Stk11 (also known as liver kinase b1 (Lkb1)) is a serinethreonine protein kinase that acts upstream of the AMPactivated protein kinase (AMPK) family in coupling energy homeostasis to cell growth, proliferation and survival. Through chondrocyte-specific removal of Lkb1 activity, we showed that Stk11 is required for the normal switch of mitotic chondrocytes to a postmitotic hypertrophic chondrocyte fate. Consequently, it led to a dramatic overgrowth of the growth plate in the Stk11-mutant postnatal skeletal elements. To determine the molecular mechanisms underlying Stk11 action, we examined the mTOR pathway, which is inhibited through AMPK in growth regulation.

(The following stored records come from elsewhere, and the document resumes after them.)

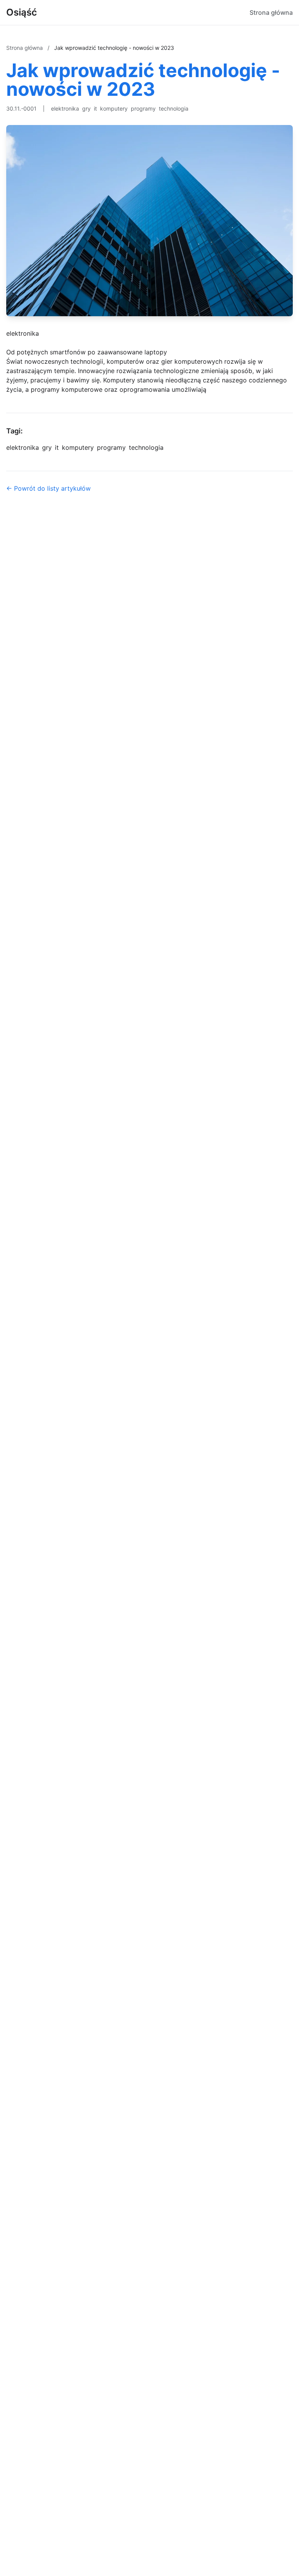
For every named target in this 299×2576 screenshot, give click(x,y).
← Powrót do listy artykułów (48, 488)
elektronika (65, 108)
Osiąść (21, 12)
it (95, 108)
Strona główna (271, 12)
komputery (114, 108)
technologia (173, 108)
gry (86, 108)
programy (143, 108)
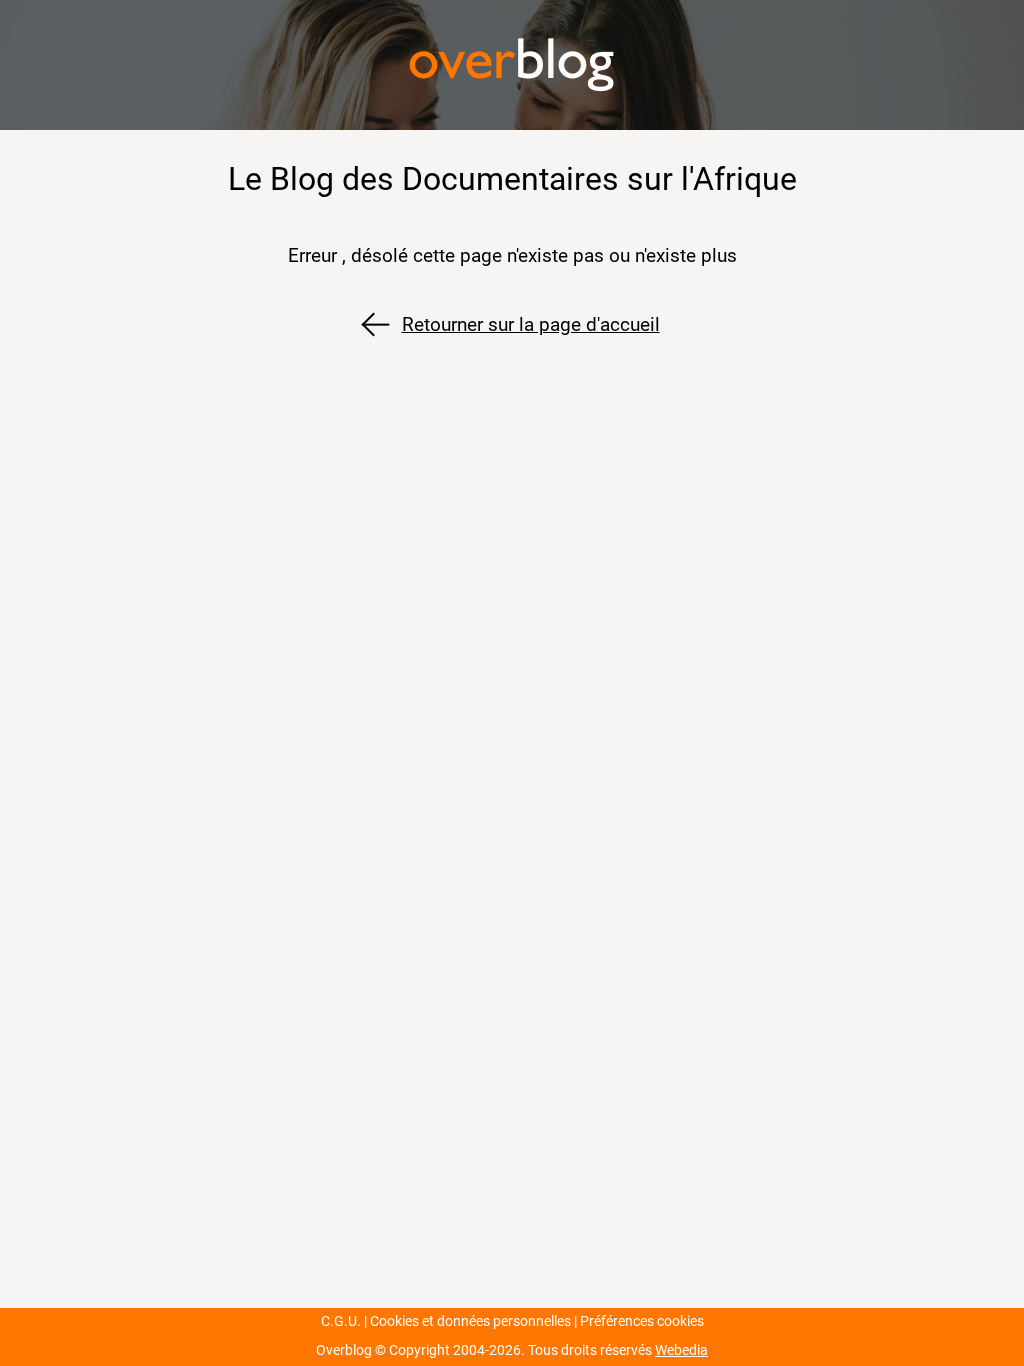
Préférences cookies (642, 1321)
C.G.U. (341, 1321)
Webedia (681, 1350)
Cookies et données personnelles (470, 1321)
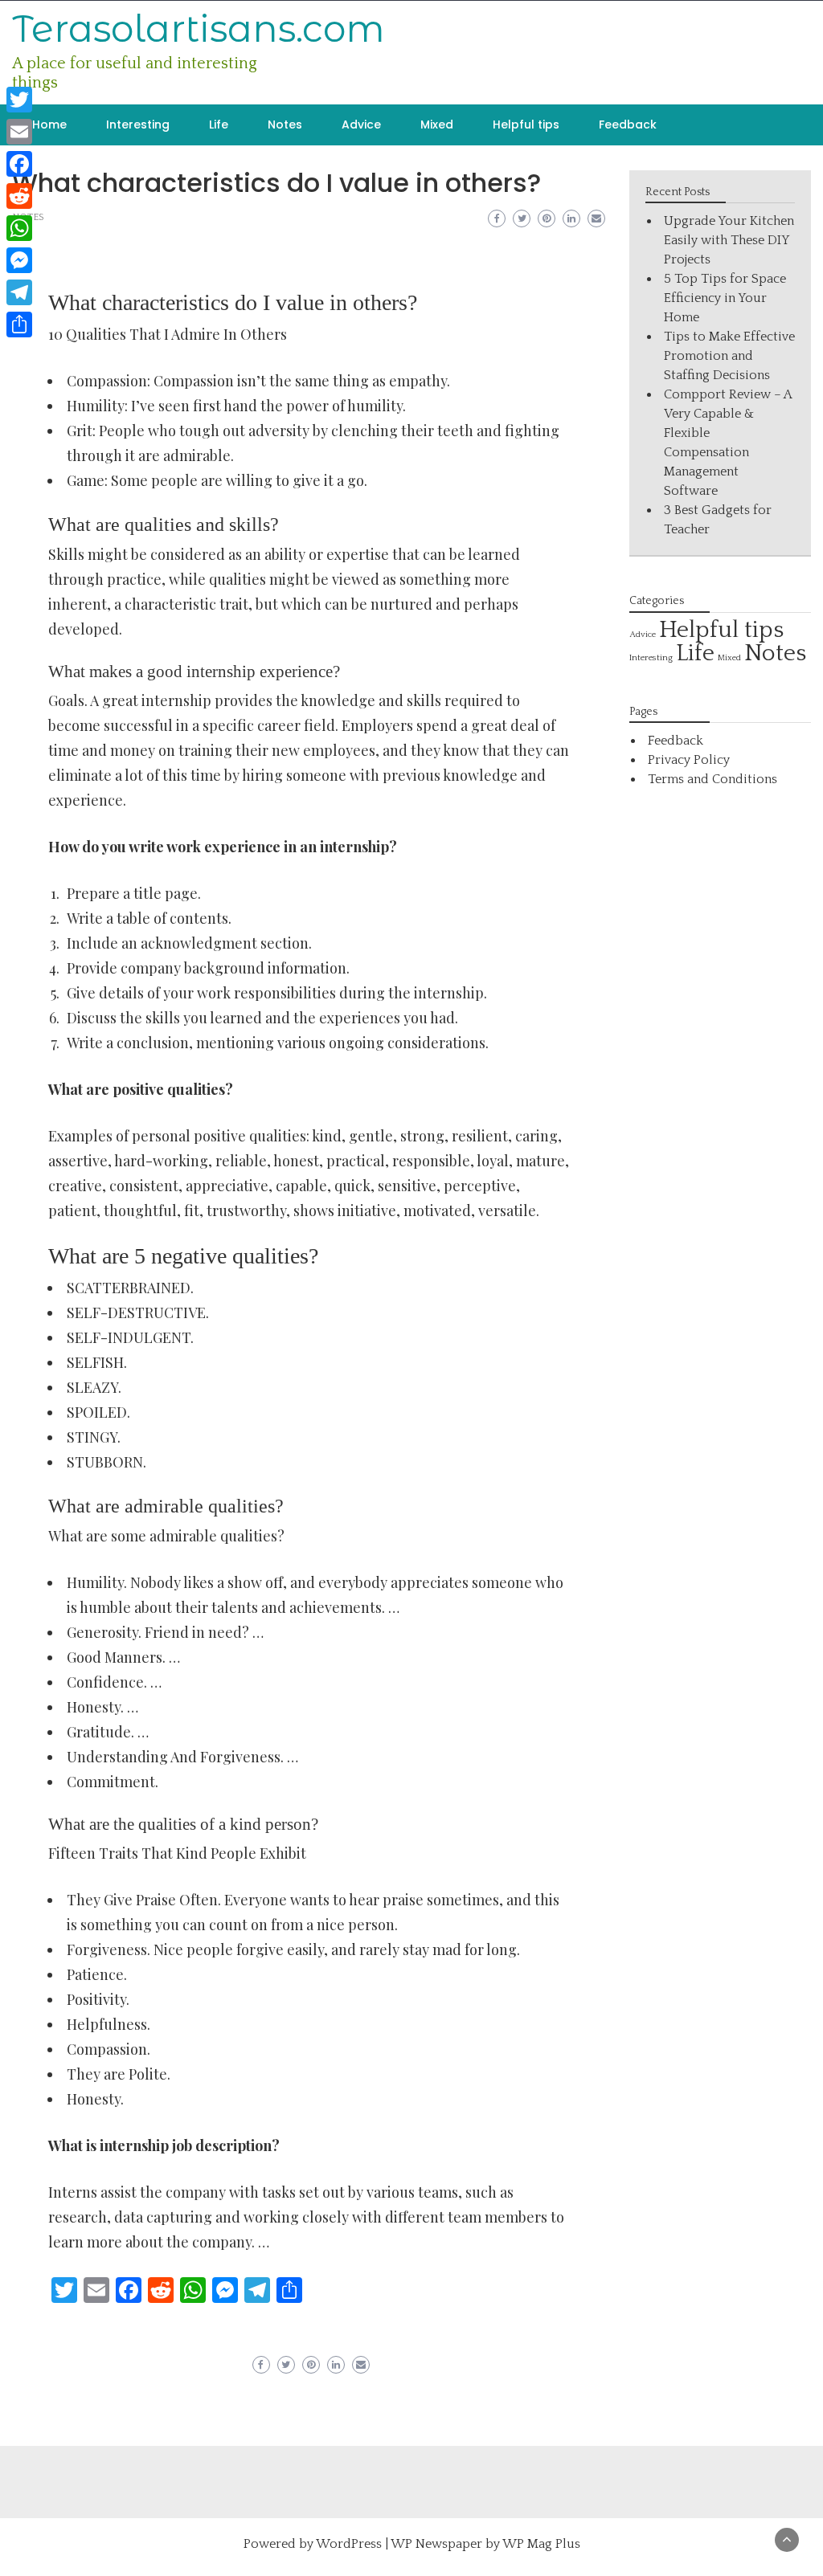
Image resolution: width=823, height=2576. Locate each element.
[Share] (19, 324)
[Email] (19, 132)
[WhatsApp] (19, 228)
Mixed (436, 124)
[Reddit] (19, 196)
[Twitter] (19, 100)
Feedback (628, 124)
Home (49, 124)
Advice (361, 124)
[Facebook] (19, 164)
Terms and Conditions (712, 779)
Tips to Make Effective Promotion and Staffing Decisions (729, 355)
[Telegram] (19, 292)
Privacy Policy (689, 760)
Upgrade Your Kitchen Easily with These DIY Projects (729, 240)
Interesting (138, 124)
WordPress (349, 2544)
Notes (285, 124)
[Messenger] (19, 260)
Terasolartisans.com (198, 28)
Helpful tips (526, 124)
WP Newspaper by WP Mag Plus (485, 2544)
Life (218, 124)
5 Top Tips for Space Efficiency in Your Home (725, 298)
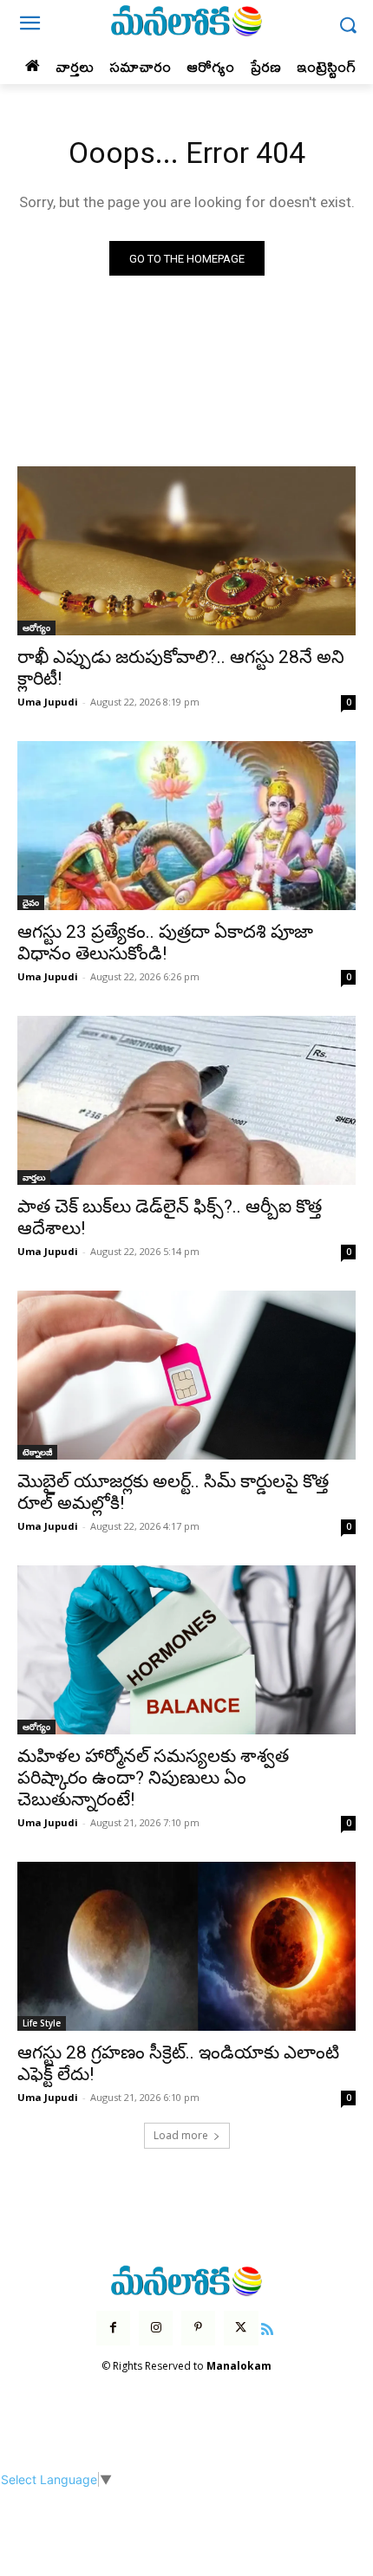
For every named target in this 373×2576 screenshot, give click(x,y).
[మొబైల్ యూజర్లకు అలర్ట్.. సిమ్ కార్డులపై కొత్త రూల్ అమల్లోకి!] (186, 1375)
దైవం (31, 902)
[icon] (268, 2326)
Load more (181, 2135)
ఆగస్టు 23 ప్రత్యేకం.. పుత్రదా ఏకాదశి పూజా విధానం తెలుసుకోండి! (165, 942)
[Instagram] (156, 2328)
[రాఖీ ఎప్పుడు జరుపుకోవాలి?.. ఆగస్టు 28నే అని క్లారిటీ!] (186, 550)
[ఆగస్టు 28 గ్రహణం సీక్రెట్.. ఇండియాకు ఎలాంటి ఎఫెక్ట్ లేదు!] (186, 1946)
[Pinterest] (198, 2328)
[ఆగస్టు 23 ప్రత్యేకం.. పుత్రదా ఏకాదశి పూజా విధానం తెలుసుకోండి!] (186, 825)
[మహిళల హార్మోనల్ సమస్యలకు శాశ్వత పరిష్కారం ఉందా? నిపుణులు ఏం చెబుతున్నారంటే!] (186, 1649)
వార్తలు (34, 1177)
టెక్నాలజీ (37, 1452)
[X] (241, 2328)
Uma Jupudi (47, 701)
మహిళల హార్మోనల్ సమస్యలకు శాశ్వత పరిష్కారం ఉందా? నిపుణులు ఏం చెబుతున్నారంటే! (153, 1778)
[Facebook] (113, 2328)
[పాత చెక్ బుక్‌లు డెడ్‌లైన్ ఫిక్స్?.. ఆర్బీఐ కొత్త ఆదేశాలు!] (186, 1100)
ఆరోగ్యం (36, 627)
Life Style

Strikingly, rapamycin treatment of the pregnant mouse was able to rescue the delay in chondrocyte hypertrophy in Stk11mutant embryos, suggesting that Stk11 inhibition of mTOR signaling is critical for the switch in chondrocyte fate. Since the dramatic overgrowth of the growth plate is characteristic of enchondroma, we also examined the tumorigenicity of the mutant chondrocytes both in vitro and in vivo. In contrast to wild-type chondrocytes isolated from the postnatal day-30 growth plate, Stk11-mutant chondrocytes proliferated and formed colonies in monolayer and anchorage-independent agar cultures, indicative of a neoplastic transformation in vitro. Similarly, allotransplantation of mutant chondrocytes into immune-deficient NOG mice also resulted in tumor formation in vivo. Gene Ontology analysis of gene expression profiles indicated an augmented activity of cell proliferation and cell cycle regulators within the enchondroma-chondrocyte population compared to chondrocytes in the normal growth plate. Taken together, these data demonstrated an unexpected role of Stk11 in balancing proliferative and nonproliferative hypertrophic states of chondrocyte development through the regulation of mTOR signaling. Stk11 is a known tumor suppressor; our findings raise the possibility that loss of Stk11 may play a role in human enchondroma, a possibility that we are investigating.